憧れの都会人として、かっこいいキャリアウーマンになることを夢見たのだ。
しかし、就職した会社は理想とはかけ離れたブラック企業だった。
PCワークの事務的な作業からだと思い志望したはずが、まさかの営業課に配属されてしまった。
都会の生活にも慣れていない中で、日々終電で帰宅しては早朝から出勤する毎日。
家に帰るのはいつも日付が変わる直前だった。
基本的に営業課は男性社会だ。
つまりは縦社会がとても厳しく、私が女といえど、いや、むしろ女だからなのか、上司は常に厳しかった。
社会人1年目で営業経験など皆無な私へも全く容赦なく
「それくらいは自分で考えろ!!」
「なんでこれが出来ないんだ!!」
「これくらいのことも知らずに良く働こうと思えたな!!」
と怒鳴られてばかりだ。
少しでも弱った姿を見せれば、
「これだからゆとりは。」「これだから女は。」
と言われ蔑まれる。
努力がたりない。根性がたりない。気遣いが足りない。やる気が足りない。
全てを否定された。
そして歩合制であるために、月間成績は常に張り出され更新されるため、常に皆がライバルとして競い合っている。
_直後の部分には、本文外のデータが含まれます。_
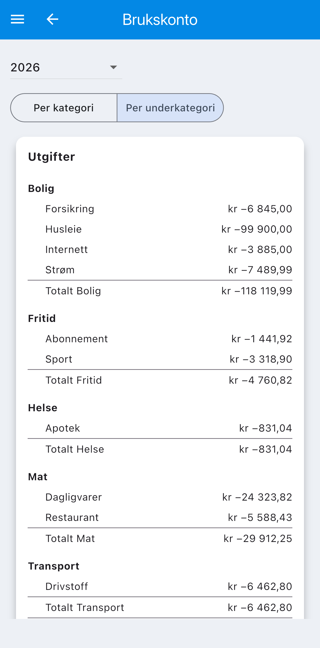The height and width of the screenshot is (648, 320).
Task: Open the 2026 year dropdown
Action: 66,67

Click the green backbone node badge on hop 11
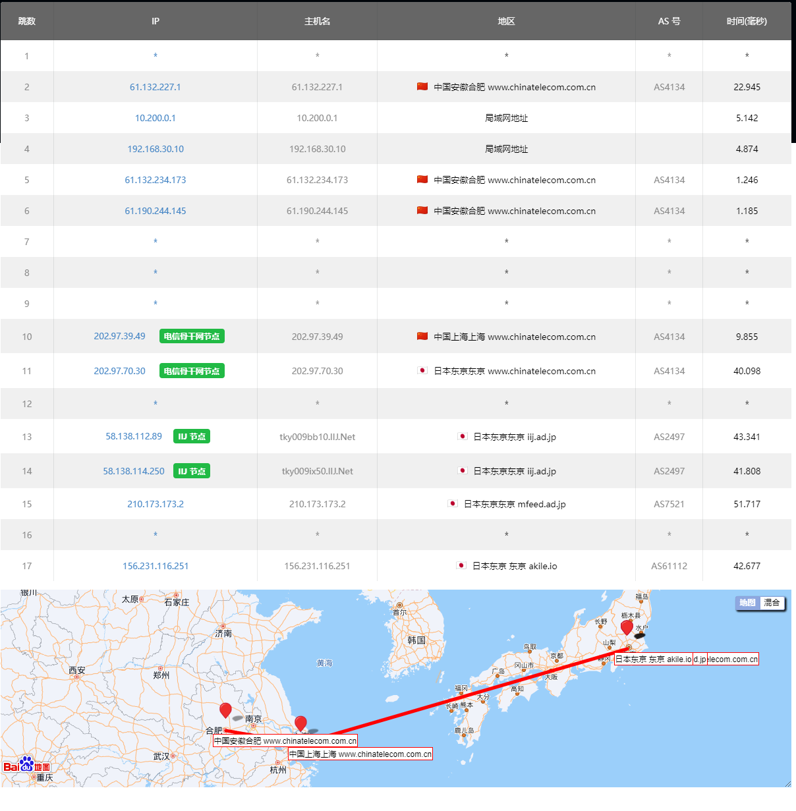coord(192,371)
数人いる同期も、女は私1人だけだからか何も手助けしてくれない。
そんな日々が数年続いた。
数年経って実績で見返せば、この苦しみも緩和されるだろうと思い耐えてきたが、数年たった今もただただ地獄の日々でしか無かった。
仮に、私が、とても可愛い容姿で世渡り上手な女の子だったら待遇はもっと違ったのかもしれない。
現に、私には睨んだ顔しか見せたことの無い上司たちも、受付の可愛らしい女の子たちには朗らかに笑ってみせ、明るい口調で話しかけるのだ。
しかし残念ながら私はそんな可憐な見た目も、人を和ませる笑顔も、それを補える話術も持ち合わせていなかった。
毎朝オシャレにヘアセットをし、キラキラのメイクで彩った笑顔で社員を迎える受付嬢。
それに対して私は髪は染めたりアレンジしたりする余裕もなく黒髪のままただ後ろで縛るだけ。
メイクだって必要最低限で済ませるため、彩りなんて気にしていられない。
トイレの手洗い場で受付嬢と隣合う度、鏡に映った受付嬢と自分との差に、ただ顔を背けることしか出来なかった。
そんな居場所のない生活の中で、心はどんどん疲弊していった。
ただ、それでも救いはあった。
ペットの“大福”と、乙女ゲームだ。
一人暮らしをする時、一緒に上京した友達もいない中で、寂しくないようにとアパートでも飼えるようなハムスターを買った。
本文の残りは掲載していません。